И это правда. В хорошем итальянском книжном магазине, на русской полке, вы можете найти самую экзотическую литературу – Зазубрина с его “Щепкой”, о которой не все русские слышали, Добычина с “Шуркиной родней”, которую не все поклонники Добычина читали, Платонова со “Счастливой Москвой”, которую у нас едва заметили, – но Горького не найдете нигде. Не знаю, хорошо ли это. По-моему, иногда он писал все-таки лучше Добычина.

Не сказать, чтобы я уж очень сочувствовал упрекам Ленину – не знал природы, не ориентировался в пространстве; с этих же позиций его и Чернышевского пытался третировать Набоков: мол, они много судят о материи, самой же материи не видят, страдая какой-то врожденной близорукостью (знаменитый ленинский прищур происходил от того, что у Ильича в самом деле была близорукость – на одном глазу три, на другом пять.

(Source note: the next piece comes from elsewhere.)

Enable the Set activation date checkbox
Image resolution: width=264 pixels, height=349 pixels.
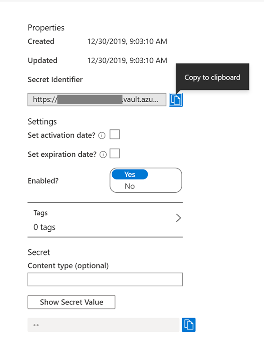pyautogui.click(x=115, y=135)
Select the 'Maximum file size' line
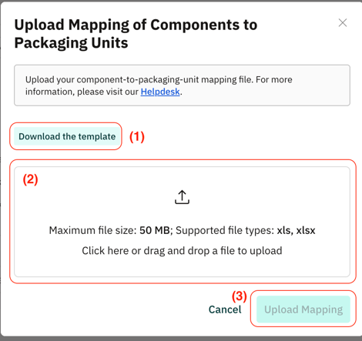Screen dimensions: 362x341 click(x=182, y=230)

Все не до быта было, очками обзавелся лишь к пятидесяти). Действительно, Ленин совершенно не разбирался ни в ботанике, ни в зоологии, ни в градостроительстве. Природа полна архитектурных излишеств, а он интересовался одною пользой, – но и не в этом дело: как в известной дзенской притче про белого жеребца, на высших ступенях знания внешние признаки вещей незначительны.

– Он совершенно не обращал внимания на то, что ел, – рассказывал бармен Витторио в прибрежном кабачке близ фуникулера. – Тут, конечно, была тогда другая таверна, совсем другая. Но дом тот же самый, хотя вместо пиццы и бутербродов подавали тут совершенно фантастический буйабез, любимое рыбное блюдо на всем побережье. И естественно, Горький водил сюда Ленина. Почему нет мемориальной доски? Это имя всегда было сомнительной рекламой, коммунистов в правительстве сейчас мало… И потом, доски тут пришлось бы вешать на каждом углу – наверняка они исходили весь остров. Но Ленин везде только разговаривал, ничего не оценил. Ест – и не смотрит в тарелку. Ни разу не попробовал нашего знаменитого белого.

– А ликер “Лимончелло”?

– Не было тогда ликера “Лимончелло”, это все новейшие выдумки, что он древний. Его изобрели недавно. К рыбе подавали белое, реже розовое. Горький вот любил всякие простые радости. А плавал хуже. Он не очень любил плавать, вообще к морю чувствовал недоверие. Часто говорил нашим, что даже самый плохой человек все-таки лучше стихии. Очень плохо переносил сильный ветер, во время сирокко прямо-таки кидался на людей. А Ленин купаться чрезвычайно любил и даже умел плавать задом.

– В смысле?

– Никто не знает, как. Но есть такая легенда, что он вырос на большой реке – и вот там выучился плавать задом наперед.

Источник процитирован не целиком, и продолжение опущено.